■ Passage to read ■
- Developer: Imageepoch
- Publishers: JP: Marvelous Interactive Inc.; NA/AU: Atlus; EU: Rising Star Games;
- Directors: Ryoei Mikage Masahiro Iwasa Hikaru Nakano
- Producer: Hideyuki Mizutani
- Artist: Kaito Shibano
- Writers: Maiko Shimura Atsushi Komine
- Composers: Akari Kaida Kazumi Mitome Shota Kageyama Yasunori Mitsuda
- Series: Luminous Arc
- Platform: Nintendo DS
- Release: JP: February 8, 2007; NA: August 14, 2007; AU: October 18, 2007; EU: October 19, 2007;
- Genre: Tactical role-playing
- Modes: Single-player, multiplayer

= Luminous Arc (video game) =

2007 tactical role-playing game

 is a tactical role-playing game developed by Imageepoch for the Nintendo DS, and the first in the Luminous Arc series. The game was released on February 8, 2007 in Japan, August 14, 2007 in North America, and October 18, 2007 in Australia by Atlus, and in Europe the following day by Rising Star Games.

The game features voiced scenes, character designs by Kaito Shibano and music by Akari Kaida, Yasunori Mitsuda, and Mitsuda's studio, Procyon. Along with the main gameplay, there is an online multiplayer battle option.

The game has a sequel, Luminous Arc 2, that was released in 2008. Luminous Arc 3: Eyes was released on December 10, 2009 in Japan. The latest entry in the series, Luminous Arc Infinity, was released for the PlayStation Vita in Japan on August 6, 2015.

■ Exercise set ■
1. In the Luminous Arc article, which company released the game in Europe?
2. Write the next part of the Luminous Arc article, picking up after its final sentence.

■ Data section ■
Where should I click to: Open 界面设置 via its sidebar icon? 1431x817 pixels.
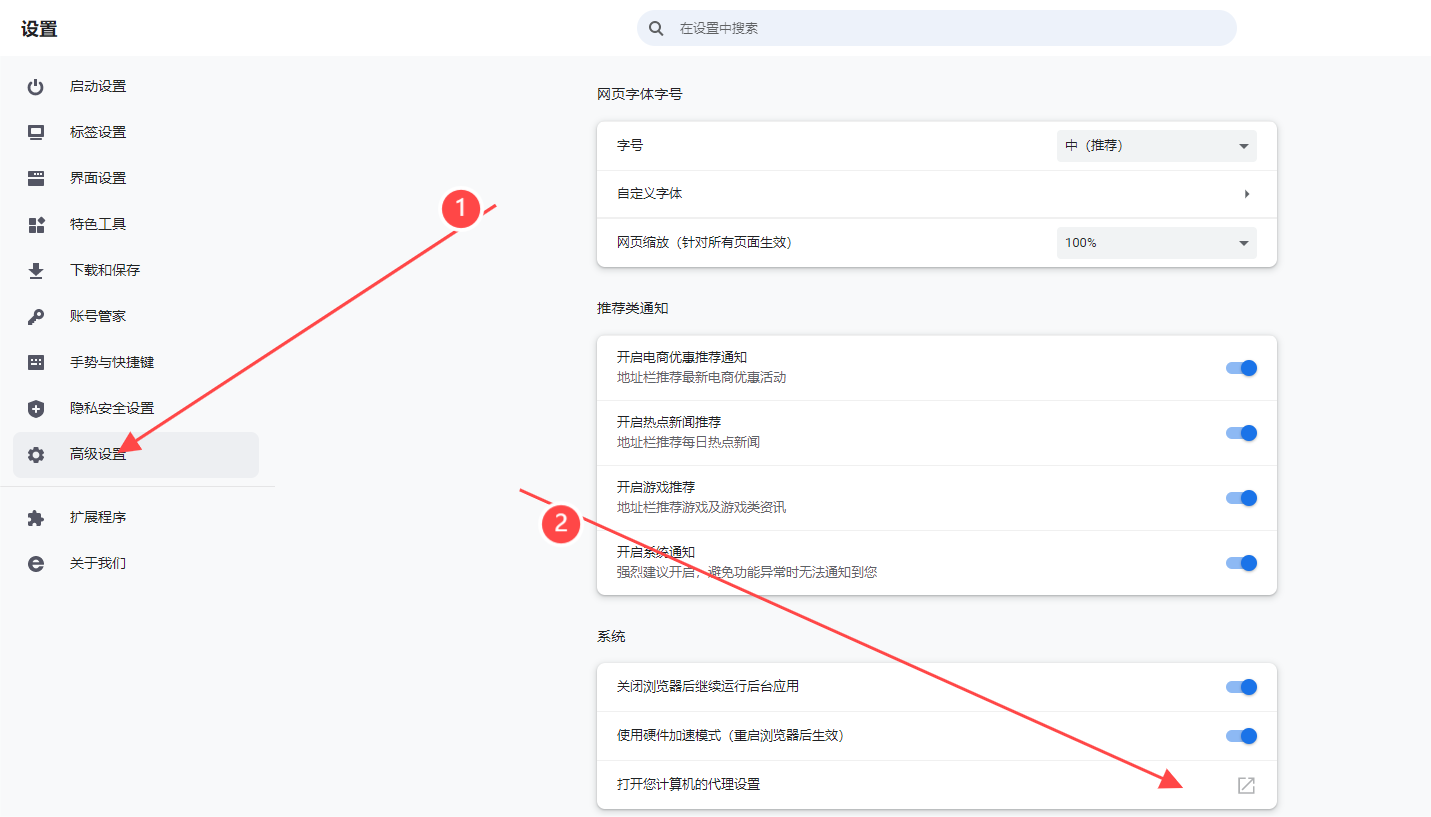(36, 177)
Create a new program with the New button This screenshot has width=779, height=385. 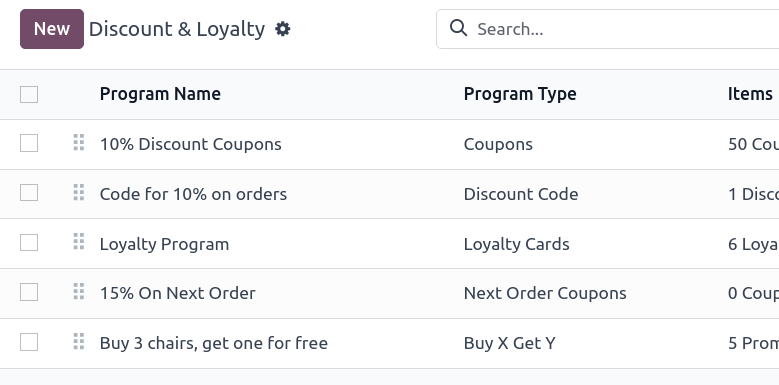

■ Task answers ■
1. Rising Star Games

2.
==Gameplay==
Luminous Arc is a tactical role-playing game and uses a battlefield grid viewed from an isometric perspective. The top screen is used to display unit information while movement and attacks are determined on the lower screen. Left- and right-handed touch-screen controls and D-pad control schemes are available. One of the special traits is the Flash Drive Gauge, which, when filled, allows a character to use a special attack. Between battles, players can view short sequences featuring the game's mascot, Kopin, and intermission sequences that will allow the player to get to know the characters in the party better. The game also includes a multiplayer battle mode.

===Special attacks===
Each time a player character makes an action, his or her Flash Meter will increase. The player can then use Flash Points to perform powerful attacks, called Flash Drives that may also cause status ailments to enemies. Some enemies in Luminous Arc can also use Flash Drives.

While normal attack skills can damage allies and healing skills can restore enemy HP, the effects of Flash Drives committed to their intended targets; for instance, it is impossible for a recovery Flash Drives to heal opponents. Flash Drives can be learned via leveling up, but several are learned as the story progresses.

Synergy attacks are a combination attack that can be used when all characters involved have their Flash Points filled up and are close to each other. However, not all characters can perform Synergy attacks, as they are unlocked via story arcs that revolve around certain characters bonding.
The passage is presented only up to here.